Тут получается как в хорошем ресторане: мухи — отдельно, котлеты— отдельно. С одной стороны, бережливость, с другой — расточительство.
Рассматривая и то и другое с этической стороны, нельзя не прийти к выводу, что расточительство более привлекательно для усвоения. Потому что в отличие от тихой, неброской, умной бережливости расточительство есть громогласный, необузданный шалавый заменитель разумного размаха. Это имитация деятельности. Это бравурная опера, в которой на двенадцати боевых слонах везут дырку от бублика. Двенадцать боевых слонов украшены обязательствами доставить данную дырку на полчаса раньше срока, гремят литавры, и публика умильно вытирает слезы, вызванные неслыханным размахом. Почем спектакли, граждане? Сколько стоит слон? Неужели не дороже дырки?
Сапоги на плече — это психологическое явление. Это особая философия и особая этика. Вот, мол, каким образом наживал богатство.
Моральный облик продукта таков, что он постоянно молчит, что бы с ним ни делали. Сдирают сталь в стружку, а он молчит, сливают бензин на землю, а он молчит, уходит лес в океан — молчит…
Я хотел бы видеть хотя бы одного человека, который с легкой душой упустил бы в океан свою личную табуретку. Ну уж бог с ней, с табуреткой — коробок спичек! Хотел бы я видеть гражданина, который вылил бы на землю что-нибудь жидкое из бутылки, оплаченной трудовыми сбережениями. Или дяденьку, который покупает карандаши с целью свести их в стружку. Не встречал. И не встречу. И никакой контролер не поможет. Потому что продукт, как мы уже выяснили, бывает «мой» и не «мой». «Мой» кричит, а не «мой» молчит. «Мой» оплачен, а не «мой» отхвачен. Улавливаете разницу?
Однако не будем субъективными идеалистами. Никакой такой двойственности у продукта нет. Он един, как таблица умножения. Это наше отношение к нему двойственно. Свой — направо, казенный — налево.
Отсутствие вкладышей в казенном тракторе и отсутствие серебристых ковриков в розничной продаже есть вещи одного ряда. Волокита с казенным металлоломом и волокита с каким-нибудь личным делом — два близнеца из одной губернии. Время, расточаемое ведомственной неразберихой, и время, расточаемое отдельной личностью, берется из одного и того же мешка. Мы же расточаем наше замечательное время, а оно у нас одно, другого не будет…

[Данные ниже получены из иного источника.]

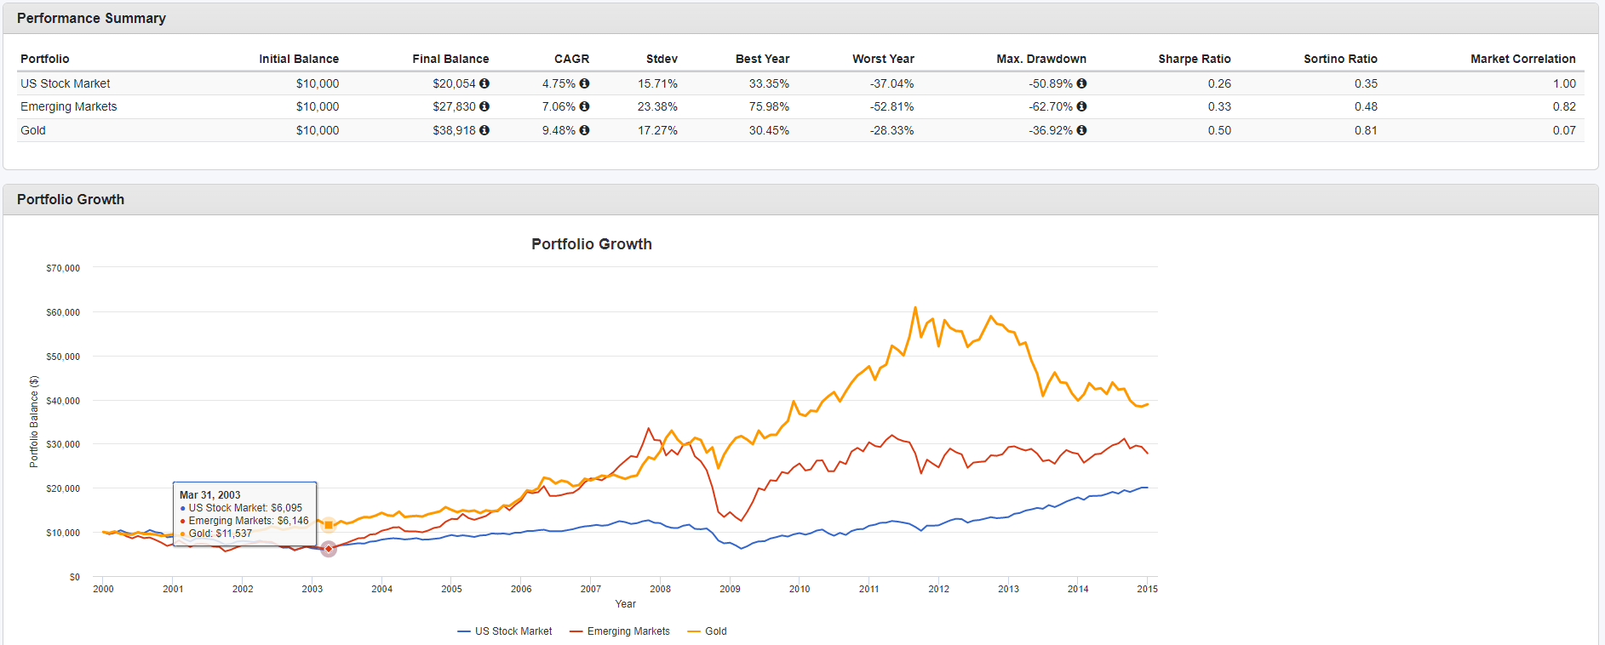Image resolution: width=1605 pixels, height=645 pixels.
Task: Click the red Emerging Markets marker for Mar 2003
Action: click(x=329, y=549)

Человека можно вынудить ходить пешком при живом лифте. Но добровольно он на это никак не согласится, даже если его убедить цифрами облэнерго.
Что же остается от интересной философии, убеждающей нас носить сапоги на плече и сидеть впотьмах? А ничего не остается. Перерасход остается. Казенные сапоги на ногах, а свои на плече. Вот что остается. «Уходя, гасите свет» остается. И три копейки экономии на рубль потерь.
Халтура рождает халтуру. Не было еще случая, чтобы она родила что-нибудь другое. Работник, которому велят списать новенький мотор, не может проникнуться уважением ни к сырью, ни к труду, ни к времени, из коих этот мотор состоит.